◆ Yapılacak İşler
A. HDP heyetinin KESK ziyaretini anlatan haberde "30 Eylül 2024" ifadesiyle başlayıp "yeniyi kuracaklarını söyledi." ifadesiyle biten bölümü hiçbir değişiklik yapmadan yeniden yazınız.
B. HDP heyetinin KESK ziyaretini anlatan habere göre ziyaret hangi etkinlik öncesinde gerçekleştirilmiştir?
C. HDP heyetinin KESK ziyaretini anlatan haberi kaldığı yerden sürdürünüz.

◆ Okunacak Metin
------------

30 Eylül 2024 Pazartesi

HDP heyeti KESK'i ziyaret etti

HDP heyeti, 5. Olağan Büyük Kongresi öncesinde görüş alışverişinde bulunmak için KESK'i ziyaret etti. HDP Eş Genel Başkanı Sancar, ortak mücadeleyle yıkımı durduracaklarını ve yeniyi kuracaklarını söyledi.

Halkların Demokratik Partisi (HDP) Eş Genel Başkanı Mithat Sancar, Eş Genel Başkan Yardımcıları Tülay Hatimoğulları, Şaziye Köse, Tuncer Bakırhan ve PM üyesi Emirali Türkmen'den oluşan heyet, 5. Olağan Büyük Kongre öncesinde Kamu Emekçileri Sendikaları Konfederasyonu (KESK) ve bağlı sendikaların yöneticileriyle bir araya geldi.

------------

◆ Kaynak Alıntısı
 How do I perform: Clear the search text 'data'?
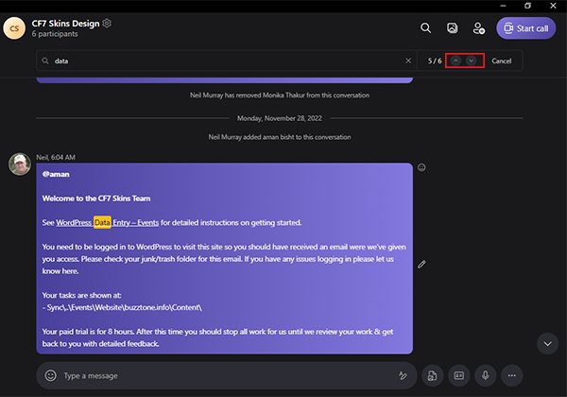point(408,60)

------------

◆ Görev Yanıtları
A.
30 Eylül 2024 Pazartesi

HDP heyeti KESK'i ziyaret etti

HDP heyeti, 5. Olağan Büyük Kongresi öncesinde görüş alışverişinde bulunmak için KESK'i ziyaret etti. HDP Eş Genel Başkanı Sancar, ortak mücadeleyle yıkımı durduracaklarını ve yeniyi kuracaklarını söyledi.

B. HDP'nin 5. Olağan Büyük Kongresi öncesinde.

C.
Partinin 5. Olağan Büyük Kongresi öncesinde görüş alışverişinde bulunmak için gerçekleştirilen ziyarette HDP heyetini, KESK Eşbaşkanı Mehmet Bozgeyik, Eğitim-Sen Genel Başkanı Nejla Kurul, SES Eş Genel Başkanları Selma Atabey ile Hüsnü Yıldırım ve sendika yöneticileri karşıladı.

SANCAR: ÖNEMLİ BİR HESAPLAŞMA YILINDAYIZ
Ziyarette söz alan HDP Eş Genel Başkanı Sancar, 3 Temmuz'daki kongrelerinin Türkiye'nin olağanüstü koşullarında gerçekleştireceklerini söyledi, "Bu yılın önemli bir hesaplaşma yılı olacağı, hatta final evresine doğru ilerlediğimizi söylüyoruz. İktidarın Türkiye'yi getirdiği durum ortada, tam bir talan politikası izleniyor. Sadece yağmadan ibaret değil, demokrasi, özgürlük, emek ve ekmek talan ediliyor. Bu talanın ortasında büyük bir yıkımın eşiğinde bizler de büyük saldırılara rağmen yolumuza devam ediyoruz" dedi.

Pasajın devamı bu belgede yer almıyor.